只谈情不闲聊 提交于 2019-12-02 23:22:29
Arvid

My understanding is that very few (if any) filesystems on linux fully supports AIO. Some filesystem operations still block, and sometimes io_submit() will, indirectly via filesystem operations, invoke such blocking calls.

My understanding is further that the main users of kernel AIO primarily care about AIO being truly asynchronous on raw block devices (i.e. no filesystem). essentially database vendors.

Here's a relevant post from the linux-aio mailing list. (head of the thread)

A possibly useful recommendation:

Add more requests via /sys/block/xxx/queue/nr_requests and the problem will get better.

You are missing the purpose of using AIO in the first place. The referenced example shows a sequence of [fill-buffer], [write], [write], [write], ... [read], [read], [read], ... operations. In effect you are stuffing data down a pipe. Eventually the pipe fills up when you reach the I/O bandwidth limit to your storage. Now you busy wait, which shows up on your linear performance degradation behavior.

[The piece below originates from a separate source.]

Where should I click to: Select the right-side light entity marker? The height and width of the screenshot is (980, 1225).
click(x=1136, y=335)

The performance gains for an AIO write is that the application fills a buffer and then tells the kernel to begin the write operation; control returns to the application immediately while the kernel still owns the data buffer and its content; until the kernel signals I/O complete, the application must not touch the data buffer because you don't know yet what part (if any) of the buffer has actually made it to the media: modify the buffer before the I/O is complete and you've corrupted the data going out to the media.

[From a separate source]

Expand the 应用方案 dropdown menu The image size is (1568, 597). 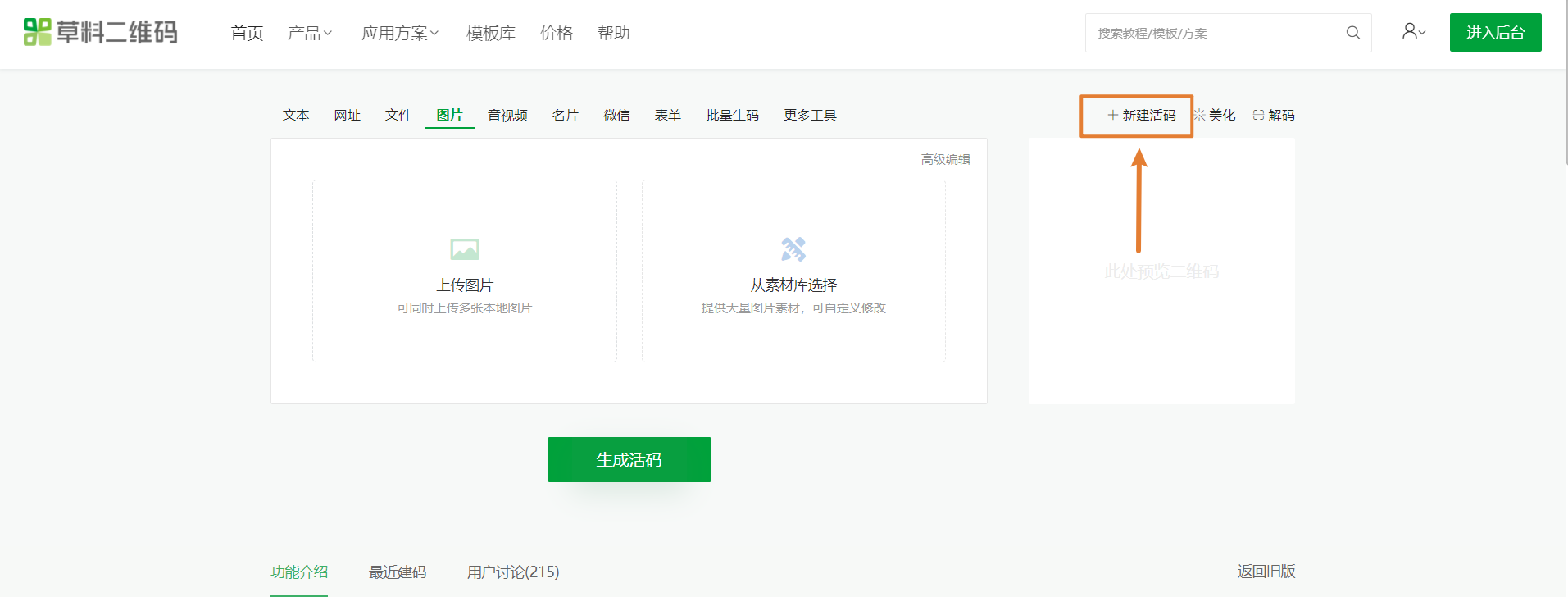point(400,33)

Conversely, the gain from an AIO read is when the application allocates an I/O buffer, and then tells the kernel to begin filling the buffer. Control returns to the application immediately and the application must leave the buffer alone until the kernel signifies it is finished with the buffer by posting the I/O completion event.

So the behavior you see is the example quickly filling a pipeline to the storage. Eventually data are generated faster than the storage can suck in the data and performance drops to linearity while the pipeline gets refilled as quickly as it is emptied: linear behavior.

The example program does use AIO calls but it's still a linear stop-and-wait program.